FNTs are symmetrical with respect to the plane of the membrane and carry a conserved lysine residue in either vestibule leading to a hydrophobic center of the transport path (Figure 7) [35]. We favor a transport model in which lactate anions are electrostatically attracted by the positively charged lysine [8]. Upon entering the vestibule, the substrate encounters an increasingly less polar dielectric environment. At a certain point down the “dielectric slide” [9] a proton, likely from the aqueous bulk solution, will be transferred to the lactate anion for neutralization. The formed neutral lactic acid passes—after an aquaporin-like size-exclusion checkpoint [16]—the hydrophobic protein core and is released at the trans-side of the membrane. Previous electrophysiological measurements showed that some monocarboxylate anions pass the FNT when the availability of protons is limited (pH > 6) [1]. MCTs appear more specialized for the task as they bind lactate anions at a dedicated substrate binding site [11] at one order of magnitude higher affinity than FNTs [36,37]. Additionally, the proton co-substrate is bound. However, the actual proton binding site and transfer mechanisms are not known, yet [11]. Subsequently, MCTs undergo a major conformational change (Figure 7, right) that closes the cis-side and opens up the trans-side, where lactate and the proton are released [11,12].

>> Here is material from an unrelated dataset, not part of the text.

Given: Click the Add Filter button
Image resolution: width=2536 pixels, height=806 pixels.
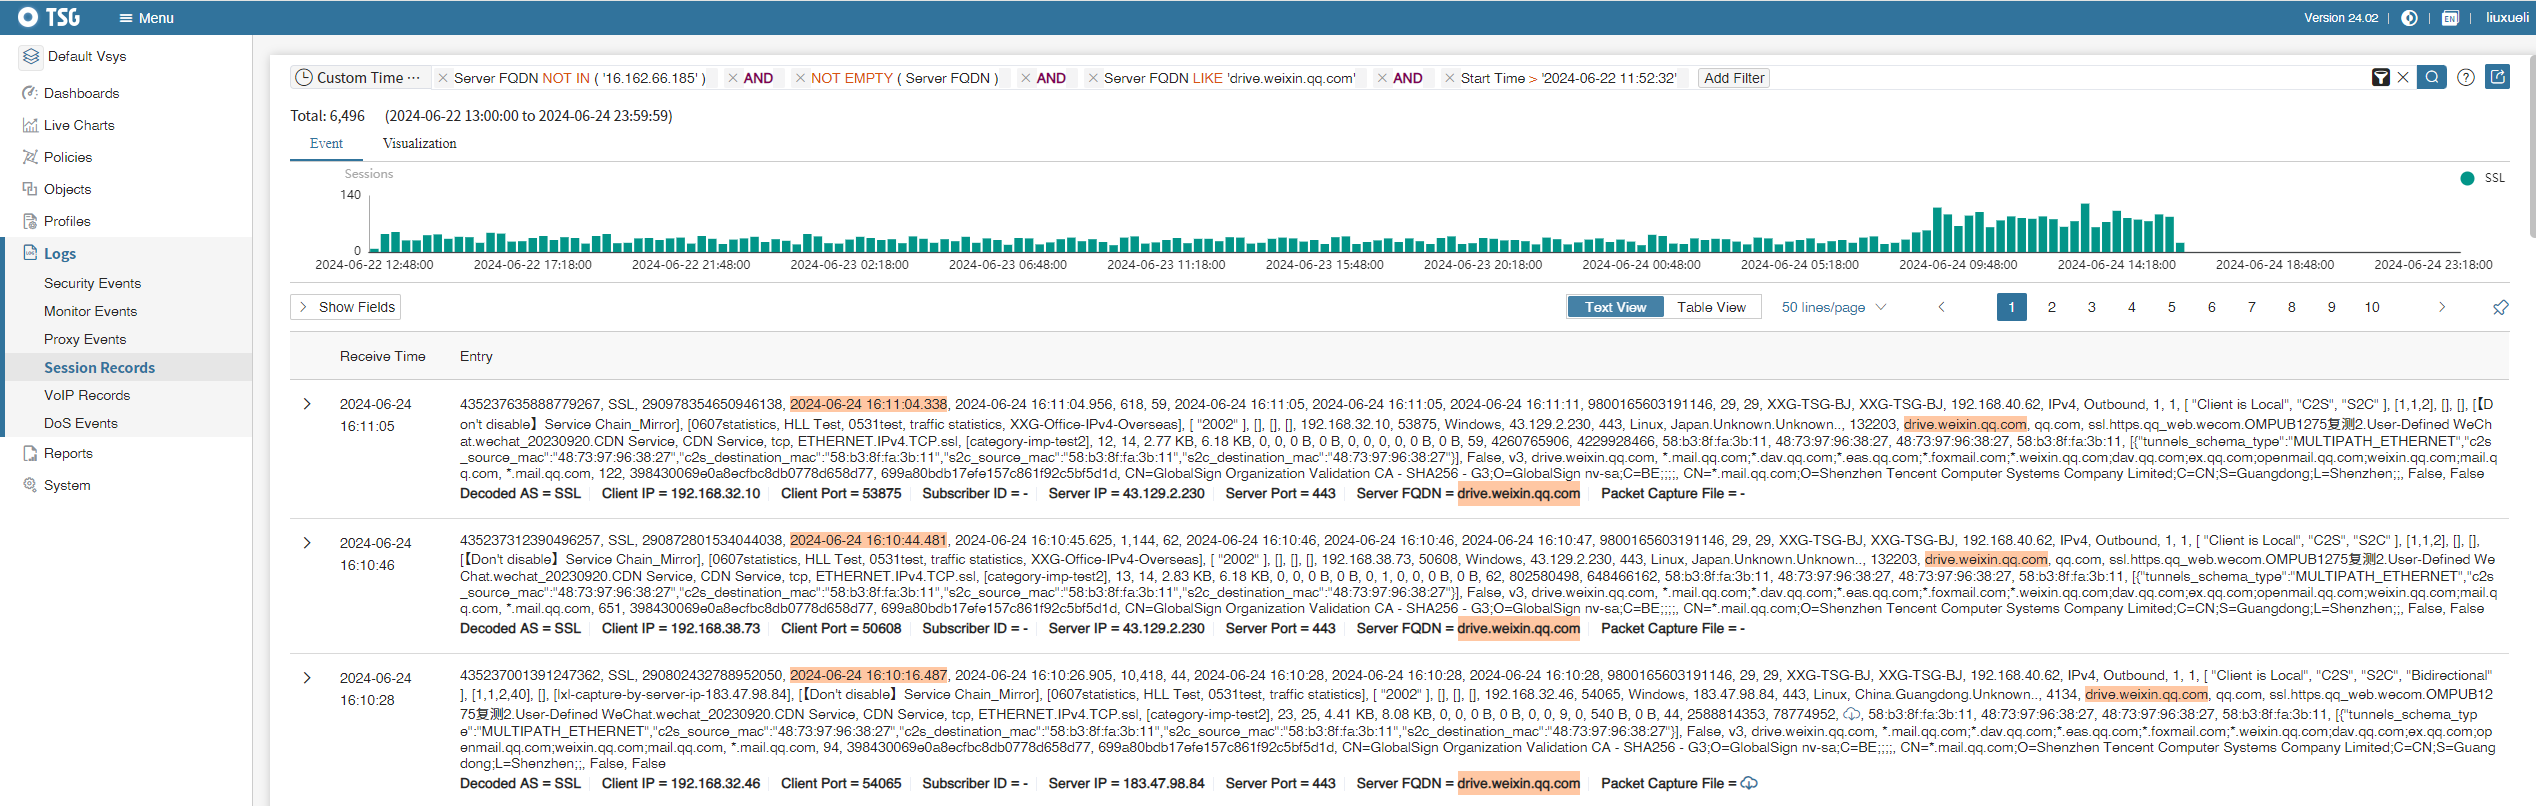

The major difference in mechanism between the structure-related AQPs and FNTs is the relocation of the lactate-proton-transfer site into the protein environment. This way, the FNTs make use of the much larger pool of lactate, which increases the efficiency of transport by orders of magnitude and renders it physiologically meaningful. Earlier, we identified a similar principle in a natural AQP-enzyme fusion that confers arsenite resistance in certain seawater bacteria [38]. While AQPs act as lactic acid channels, the FNTs functionally represent lactate/H⁺ co-transporters that are comparable in efficiency to the MCTs. Evolutionary, the FNT-type of monocarboxylate transport remained restricted to microbes [39,40,41], whereas the alternating-access mechanism of the MCTs with a more specific substrate binding site certainly constitutes a more modern principle.

In conclusion, with the identification of FNTs that were clearly derived from channel proteins yet adapted secondary active transport properties by generating simple enzymatic reaction chambers in the vestibules, we propose that the term “transporter” should be based on function rather than structure, and the FNTs should be fully endorsed.